[RAW DATA Boundary: Start]
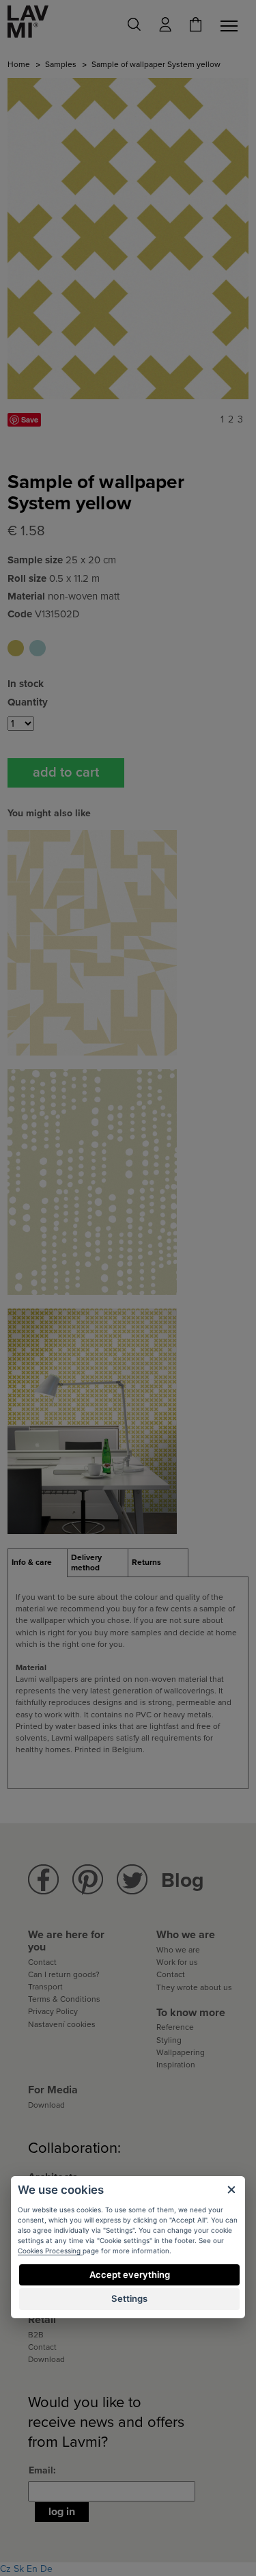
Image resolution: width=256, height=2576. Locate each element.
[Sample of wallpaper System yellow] (128, 238)
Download (46, 2105)
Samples (60, 64)
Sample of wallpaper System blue (37, 648)
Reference (175, 2027)
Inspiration (175, 2064)
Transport (45, 1986)
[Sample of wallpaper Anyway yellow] (92, 942)
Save (29, 419)
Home (19, 64)
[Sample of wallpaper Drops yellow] (92, 1182)
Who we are (178, 1950)
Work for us (177, 1962)
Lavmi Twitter (132, 1879)
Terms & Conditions (64, 1999)
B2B (36, 2334)
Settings (129, 2298)
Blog (182, 1880)
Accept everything (129, 2274)
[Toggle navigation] (231, 26)
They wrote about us (194, 1987)
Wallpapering (180, 2052)
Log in (61, 2512)
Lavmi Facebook (43, 1879)
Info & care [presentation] (32, 1562)
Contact (42, 1962)
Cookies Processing (50, 2250)
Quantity (28, 702)
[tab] (38, 1562)
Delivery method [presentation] (86, 1563)
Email (41, 2470)
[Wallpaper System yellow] (92, 1421)
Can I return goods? (64, 1974)
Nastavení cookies (62, 2024)
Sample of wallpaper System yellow (16, 648)
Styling (169, 2040)
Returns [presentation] (146, 1562)
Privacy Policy (53, 2011)
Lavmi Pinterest (87, 1879)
[RAW DATA Boundary: End]
TASK DETAILS: Exact copy, no pictures: set down all the entries again as they stand.

THE COMPLETED TASK:
Image resolution: width=256, height=2576. Locate each element.
[Sample of wallpaper System yellow] (128, 238)
Download (46, 2105)
Samples (60, 64)
Sample of wallpaper System blue (37, 648)
Reference (175, 2027)
Inspiration (175, 2064)
Transport (45, 1986)
[Sample of wallpaper Anyway yellow] (92, 942)
Save (29, 419)
Home (19, 64)
[Sample of wallpaper Drops yellow] (92, 1182)
Who we are (178, 1950)
Work for us (177, 1962)
Lavmi Twitter (132, 1879)
Terms & Conditions (64, 1999)
B2B (36, 2334)
Settings (129, 2298)
Blog (182, 1880)
Accept everything (129, 2274)
[Toggle navigation] (231, 26)
They wrote about us (194, 1987)
Wallpapering (180, 2052)
Log in (61, 2512)
Lavmi Facebook (43, 1879)
Info & care [presentation] (32, 1562)
Contact (42, 1962)
Cookies Processing (50, 2250)
Quantity (28, 702)
[tab] (38, 1562)
Delivery method [presentation] (86, 1563)
Email (41, 2470)
[Wallpaper System yellow] (92, 1421)
Can I return goods? (64, 1974)
Nastavení cookies (62, 2024)
Sample of wallpaper System yellow (16, 648)
Styling (169, 2040)
Returns [presentation] (146, 1562)
Privacy Policy (53, 2011)
Lavmi Pinterest (87, 1879)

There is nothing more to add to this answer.